(Data provided)
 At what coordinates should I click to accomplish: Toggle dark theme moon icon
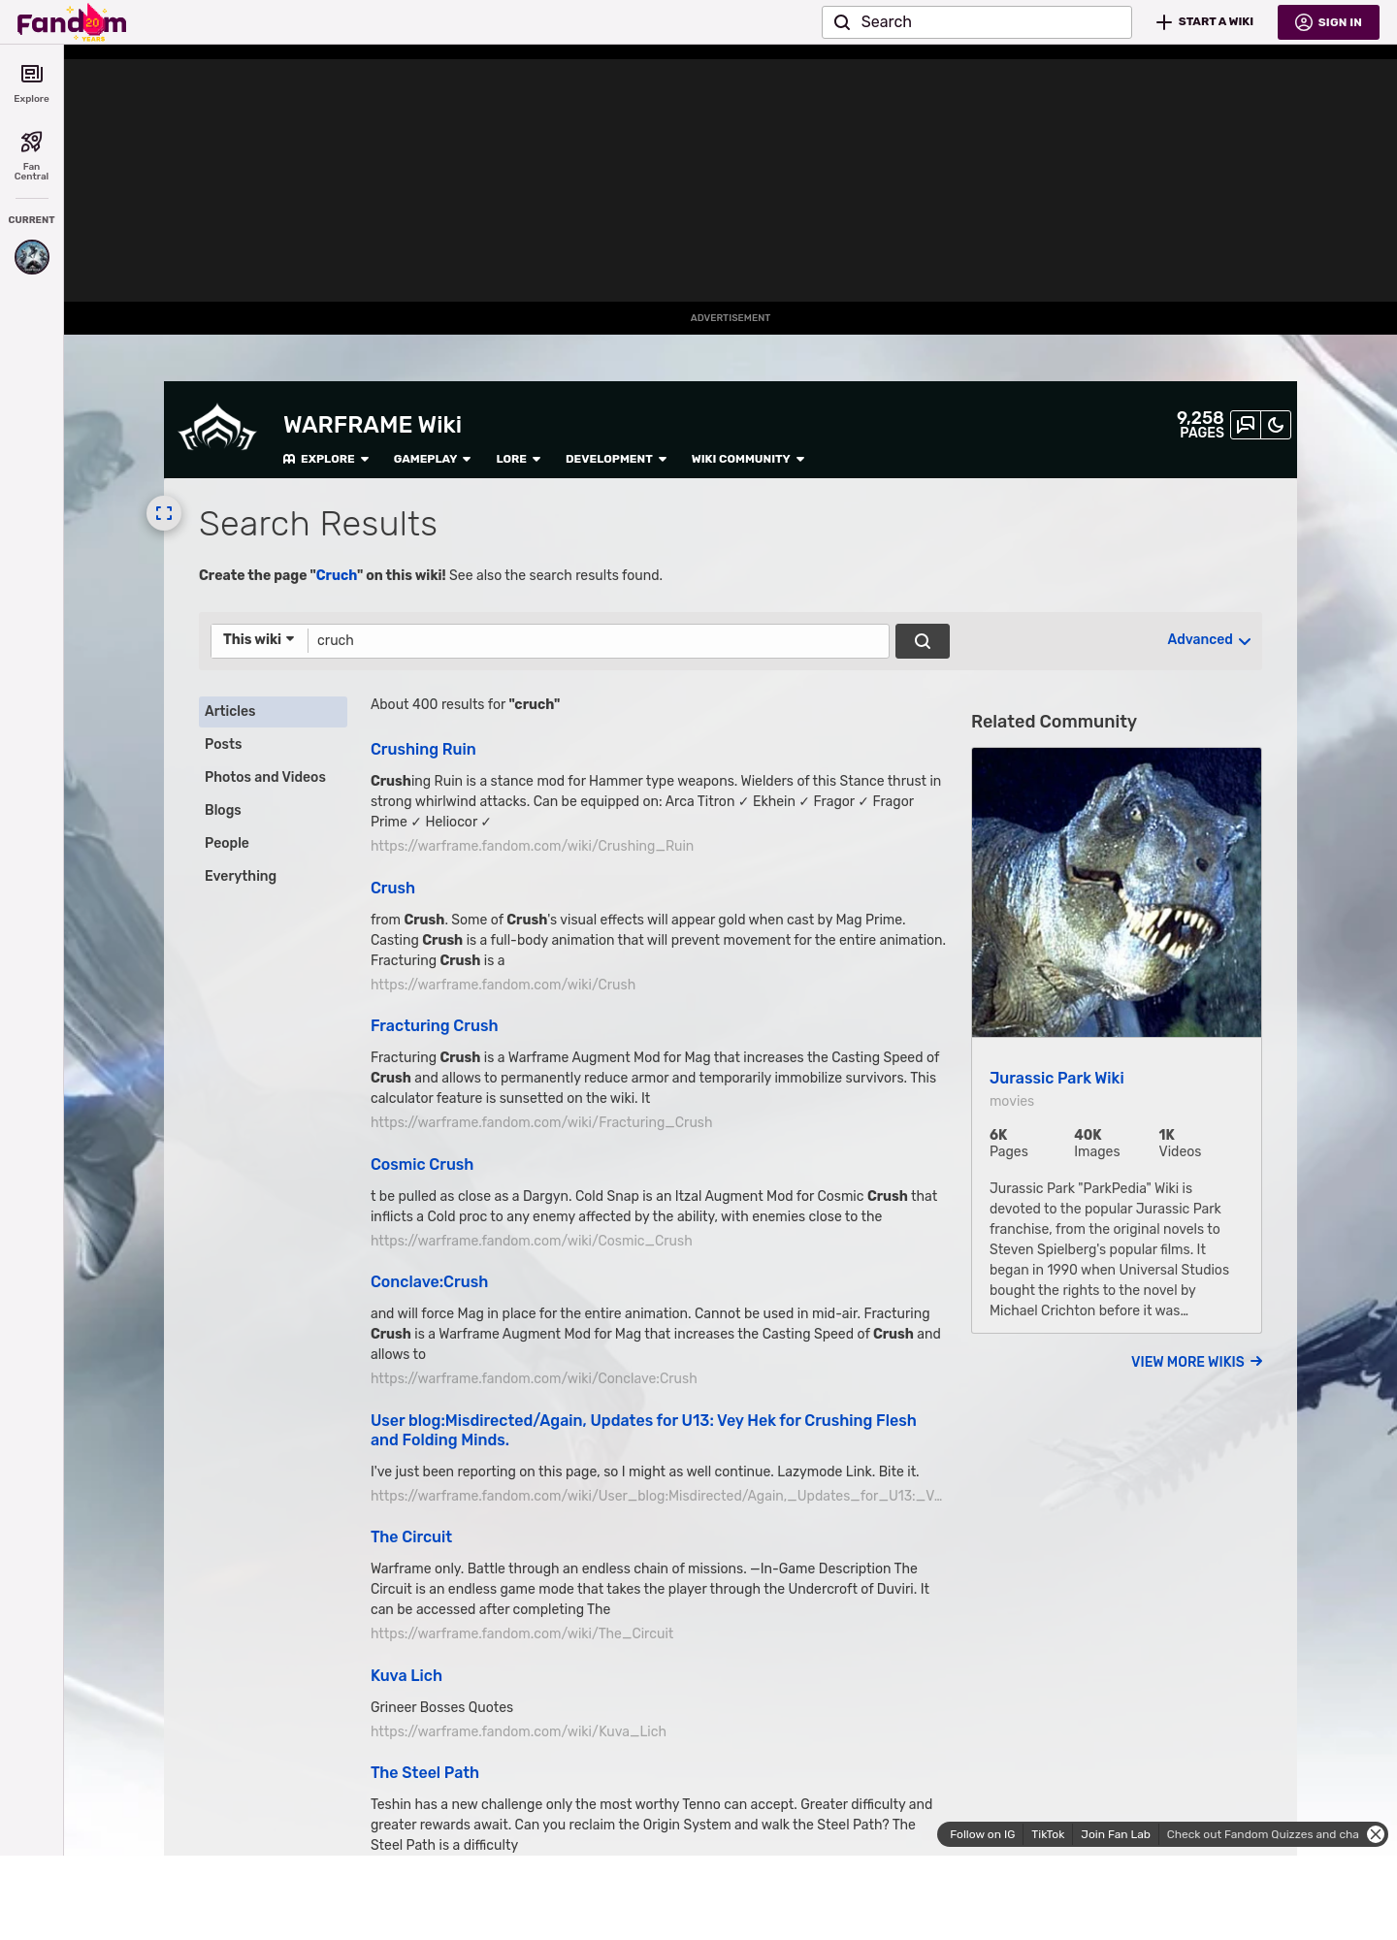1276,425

* * *

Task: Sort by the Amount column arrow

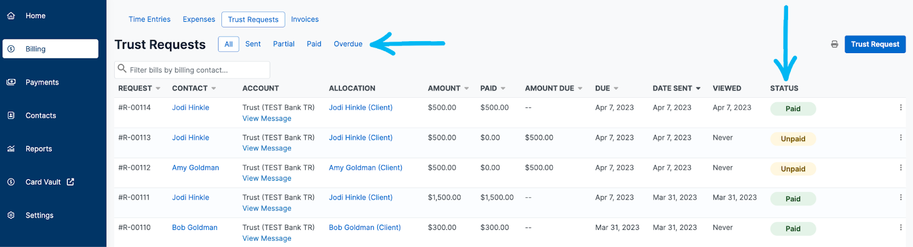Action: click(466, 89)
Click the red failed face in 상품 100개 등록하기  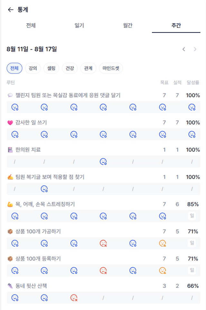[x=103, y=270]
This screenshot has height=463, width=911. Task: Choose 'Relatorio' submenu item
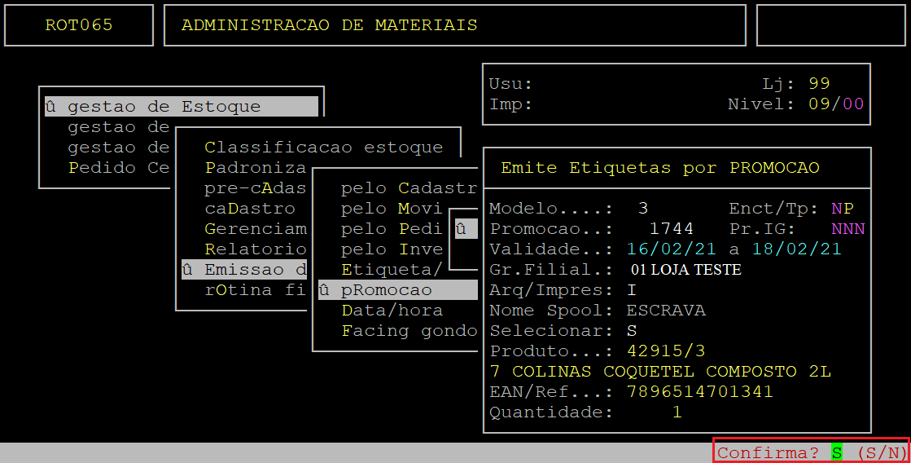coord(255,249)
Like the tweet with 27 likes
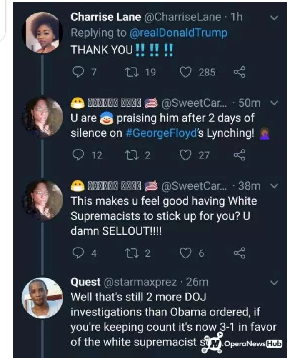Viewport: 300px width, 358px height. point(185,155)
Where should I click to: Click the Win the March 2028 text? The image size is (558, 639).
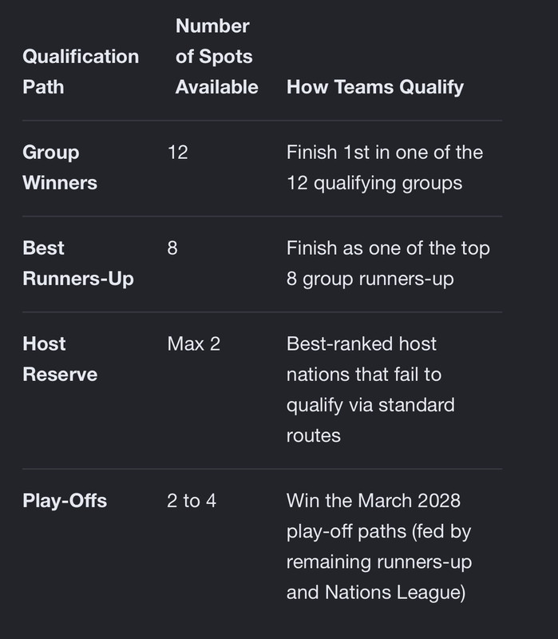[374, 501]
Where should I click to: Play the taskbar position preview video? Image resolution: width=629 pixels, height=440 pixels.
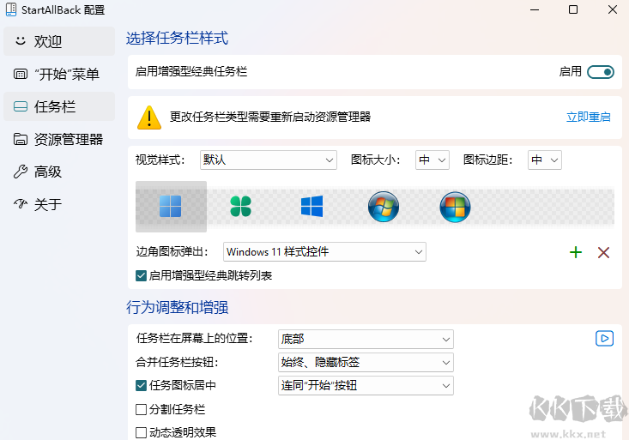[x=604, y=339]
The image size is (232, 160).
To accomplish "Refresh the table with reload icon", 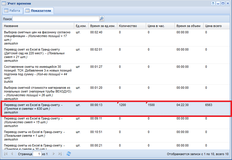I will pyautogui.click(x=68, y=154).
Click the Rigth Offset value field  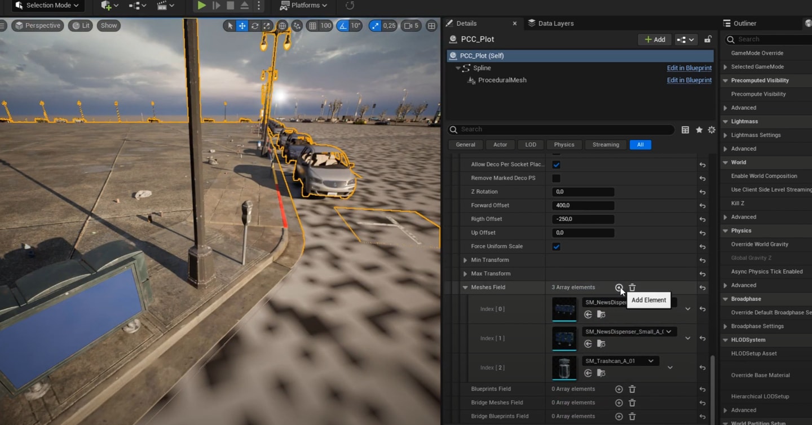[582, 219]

==

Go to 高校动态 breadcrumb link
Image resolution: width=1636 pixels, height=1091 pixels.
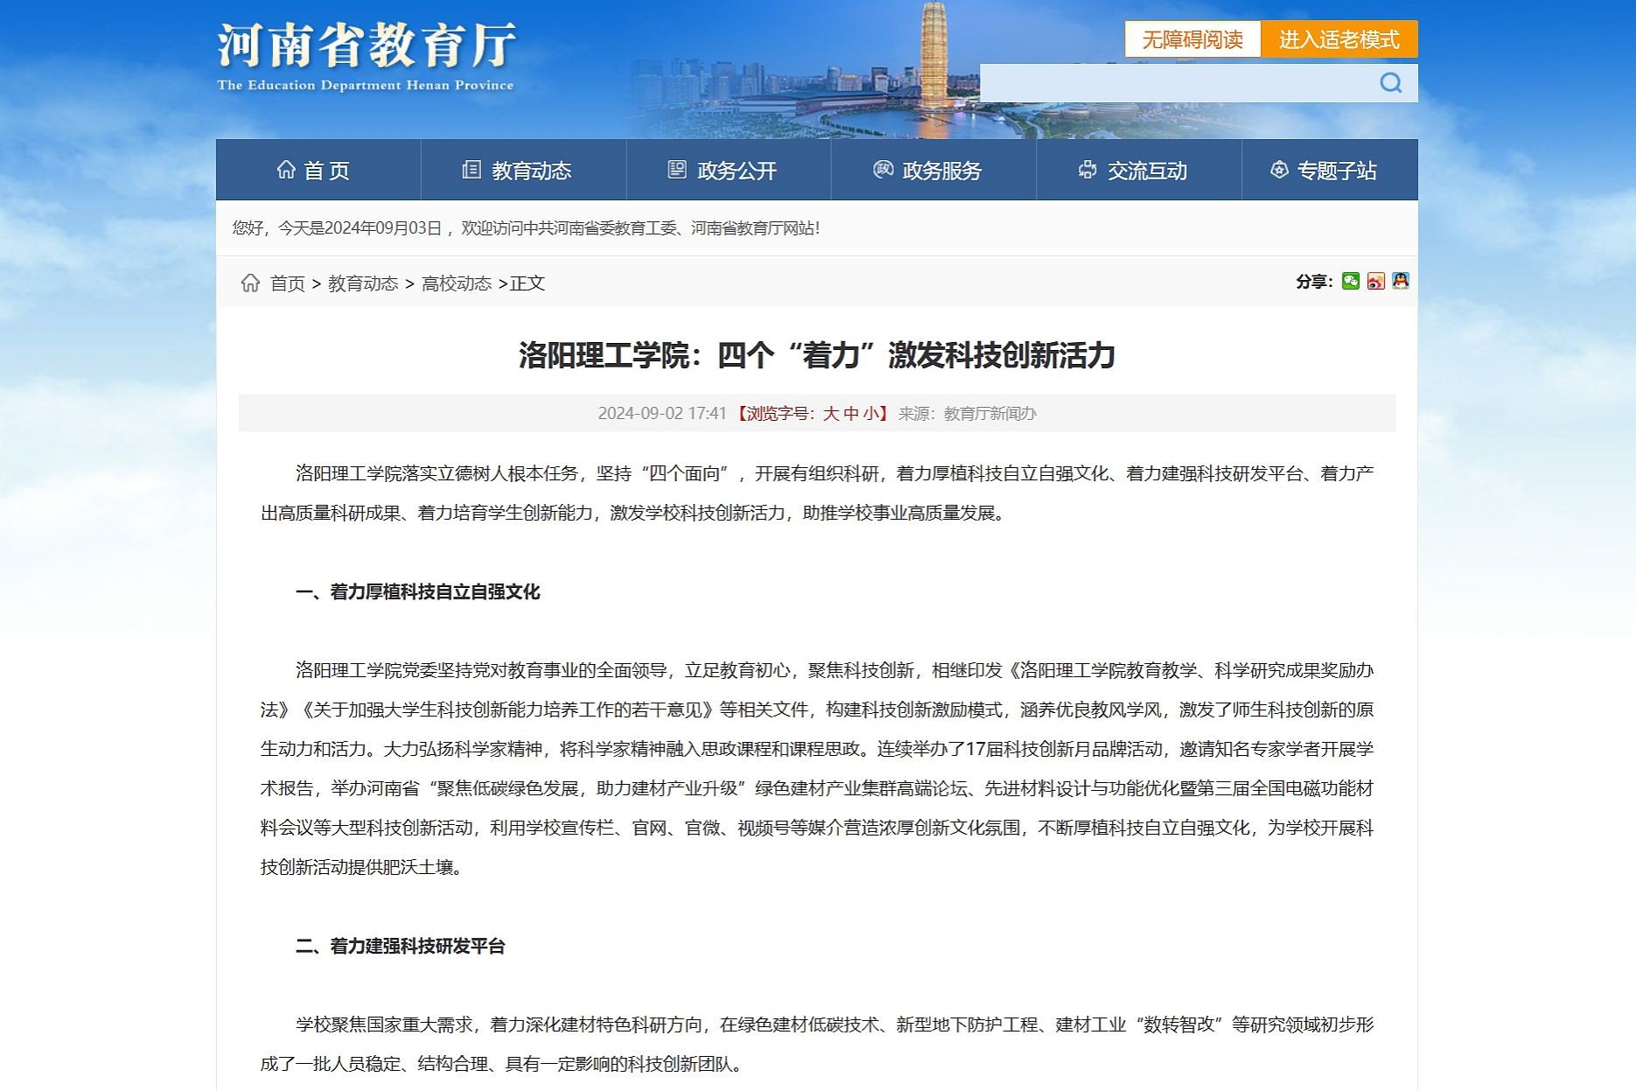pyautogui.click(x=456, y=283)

(Problem statement)
In the listing above, lay out the part that opens with the line containing "This screenshot has" and closes with the line containing "[x=604, y=339]" as a numbered list, both of those lines included and blank lines dropped. Leave the pictures out.

(Final result)
1. This screenshot has height=463, width=911. Task: Choose 'Relatorio' submenu item
2. coord(255,249)
3. Like the tweet with 27 likes
4. Viewport: 300px width, 358px height. point(185,155)
5. Where should I click to: Click the Win the March 2028 text? The image size is (558, 639).
6. [374, 501]
7. Where should I click to: Play the taskbar position preview video? Image resolution: width=629 pixels, height=440 pixels.
8. [x=604, y=339]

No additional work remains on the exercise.